Input →
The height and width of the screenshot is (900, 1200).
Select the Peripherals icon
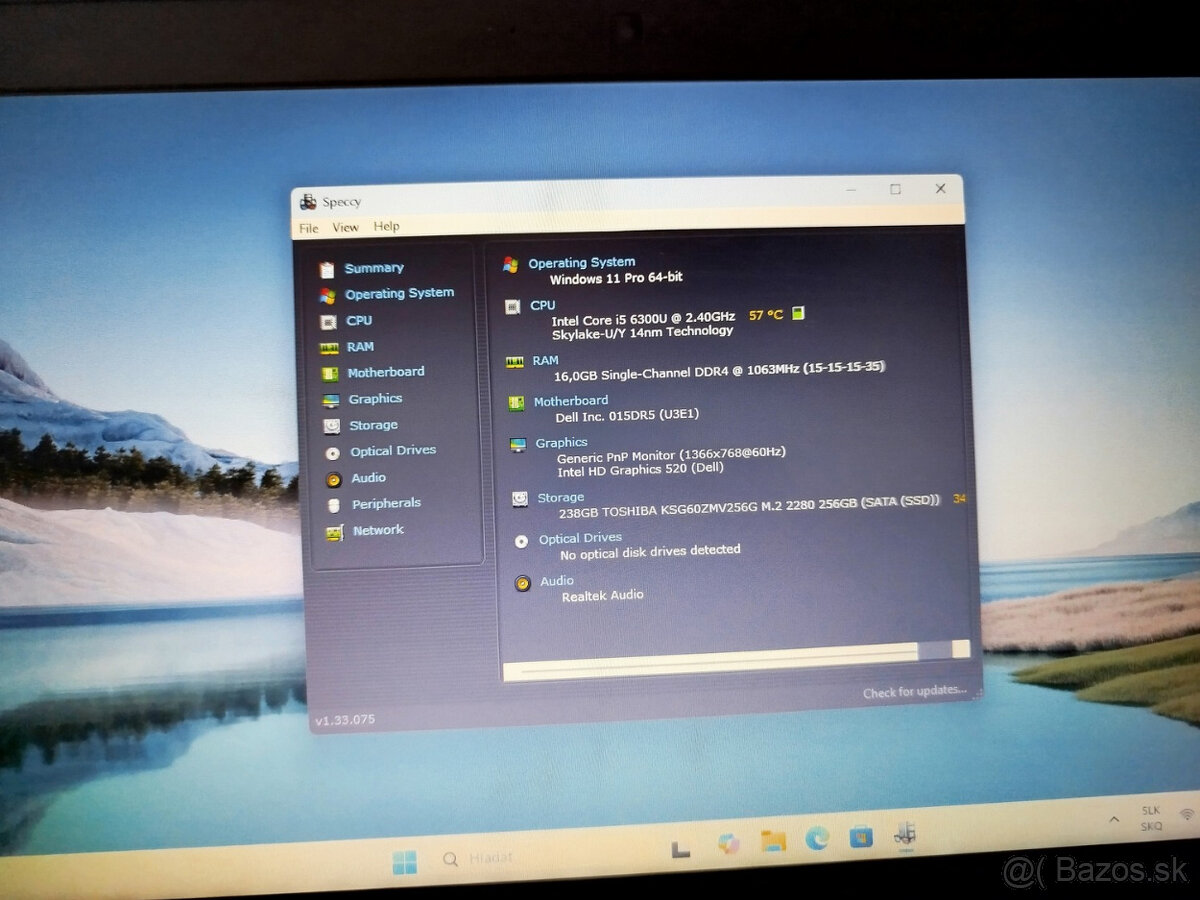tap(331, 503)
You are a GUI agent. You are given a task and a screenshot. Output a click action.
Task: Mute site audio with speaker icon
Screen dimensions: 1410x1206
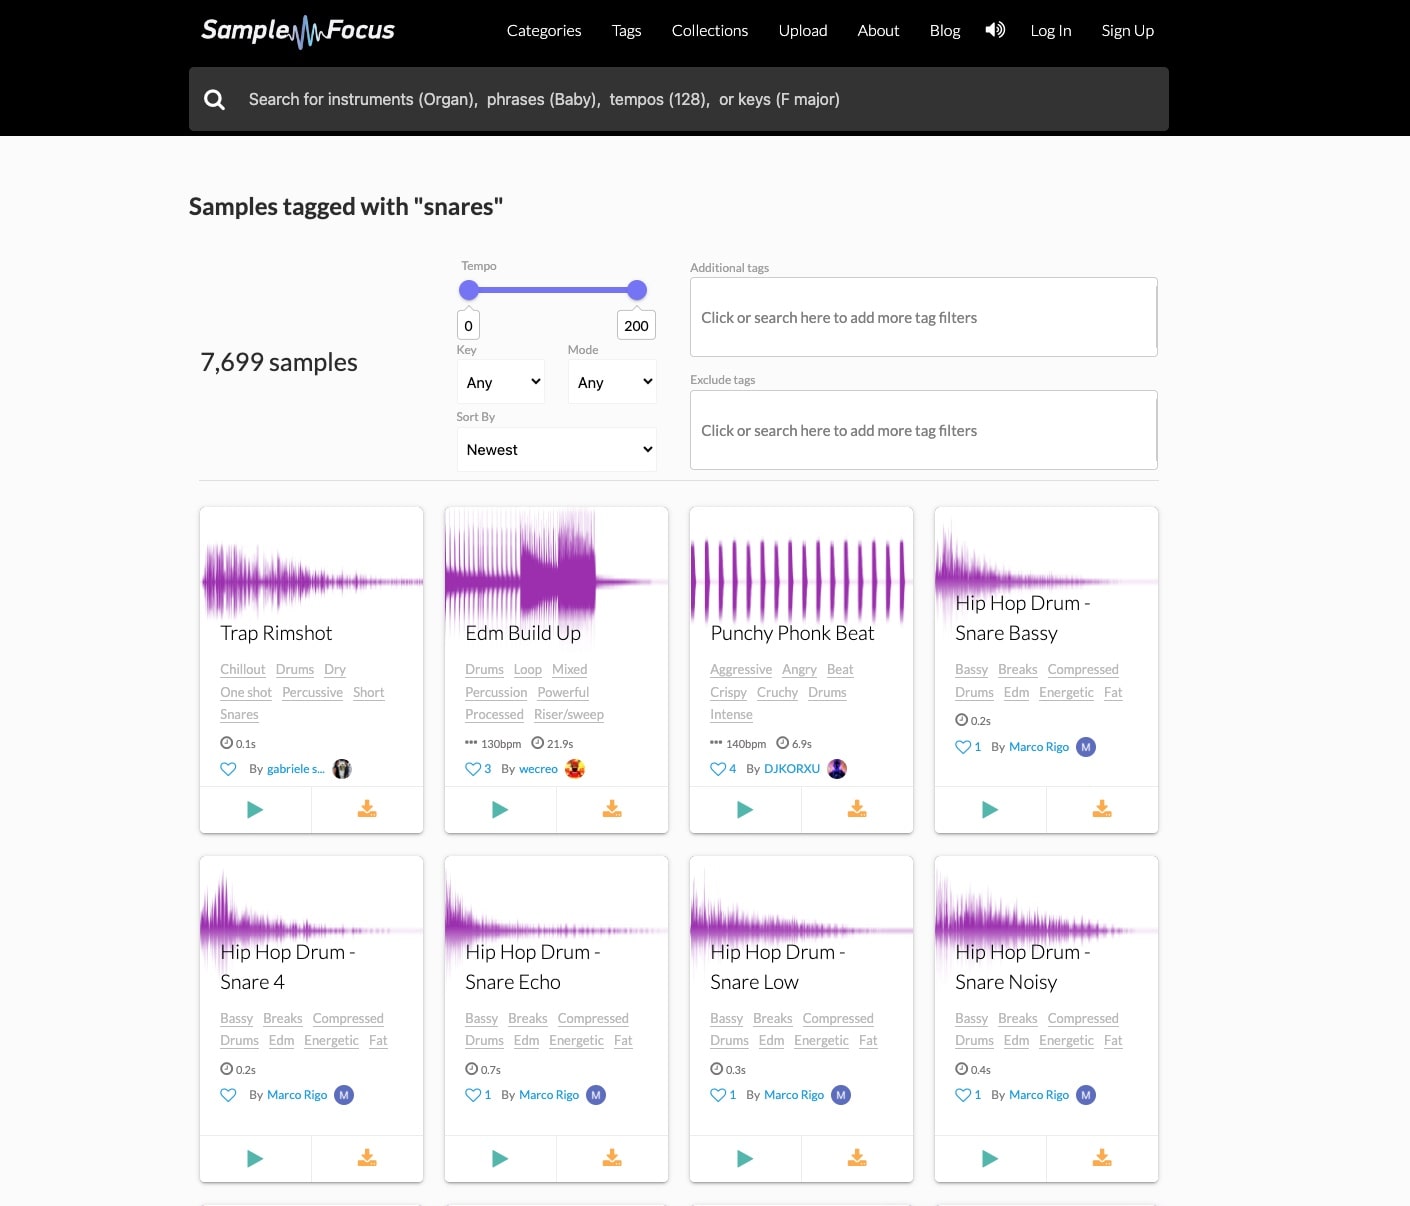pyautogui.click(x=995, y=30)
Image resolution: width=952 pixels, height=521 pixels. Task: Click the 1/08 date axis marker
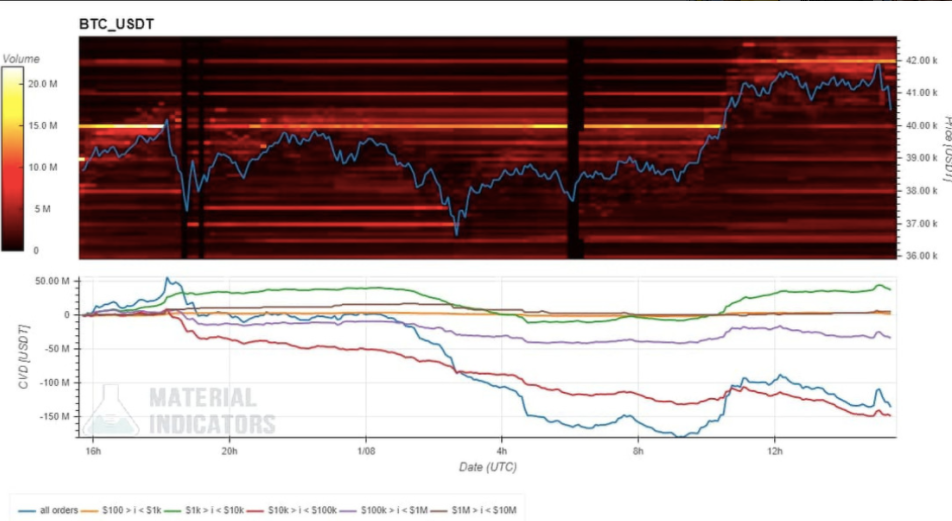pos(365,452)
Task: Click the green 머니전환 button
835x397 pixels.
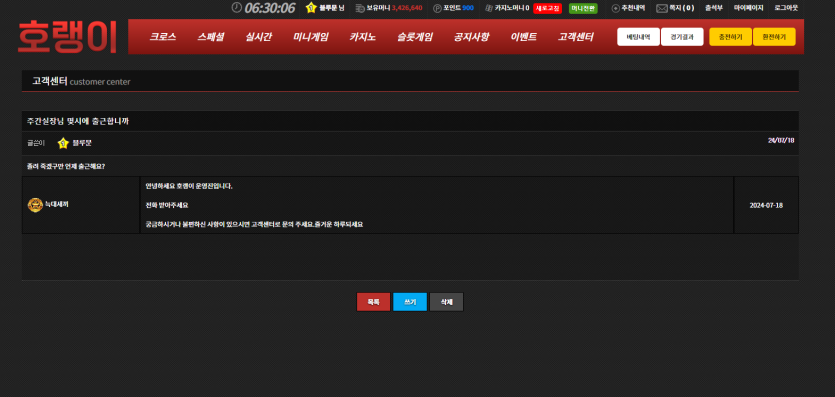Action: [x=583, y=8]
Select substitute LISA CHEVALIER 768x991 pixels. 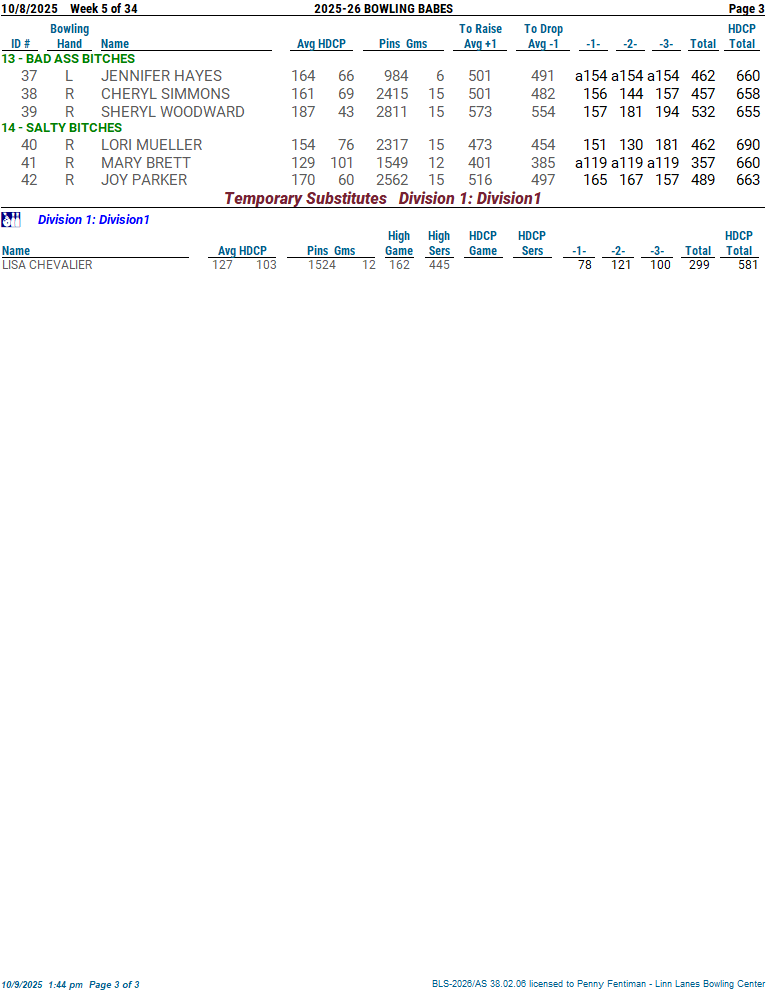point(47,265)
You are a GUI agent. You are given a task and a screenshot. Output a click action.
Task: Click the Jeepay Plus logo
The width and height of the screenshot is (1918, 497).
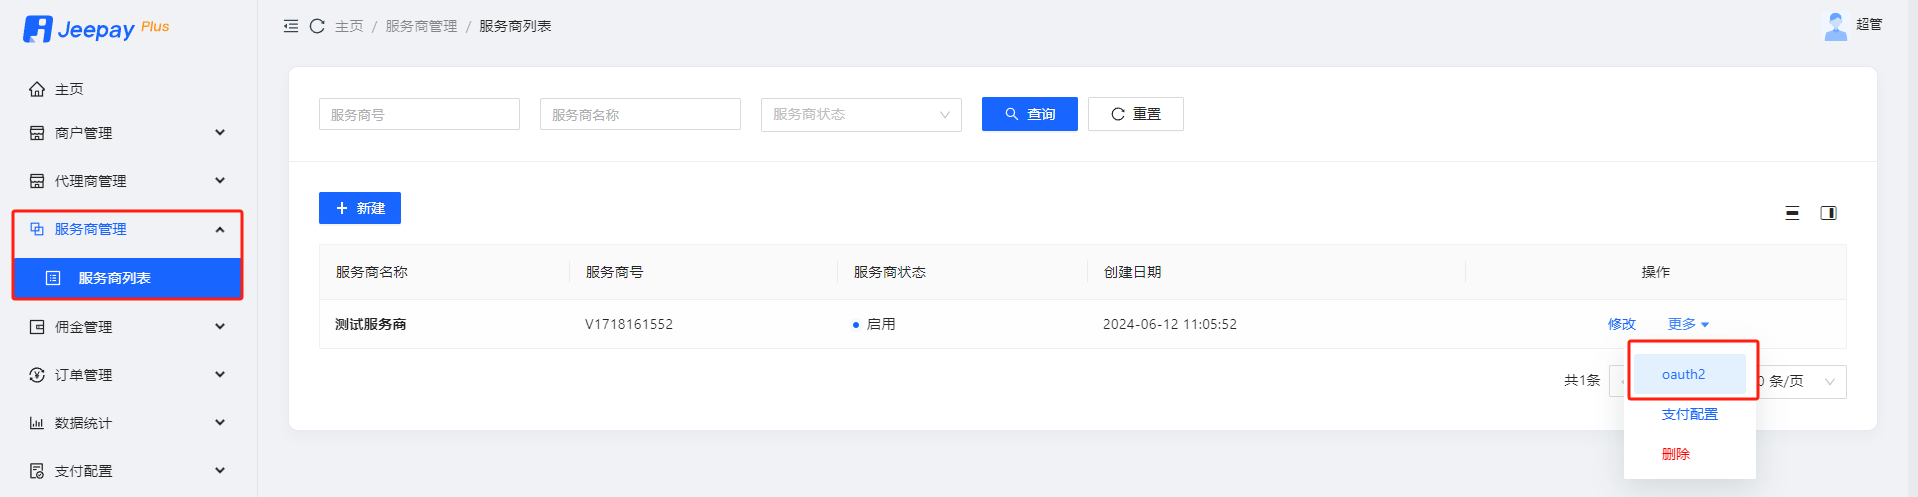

What to produce →
Starting at the line with "Task: Click the Jeepay Plus logo" and stopping at the final line of the material, reproduce each line exactly, both ends included. Leave the pictures out.

Exercise answer →
Task: Click the Jeepay Plus logo
The width and height of the screenshot is (1918, 497).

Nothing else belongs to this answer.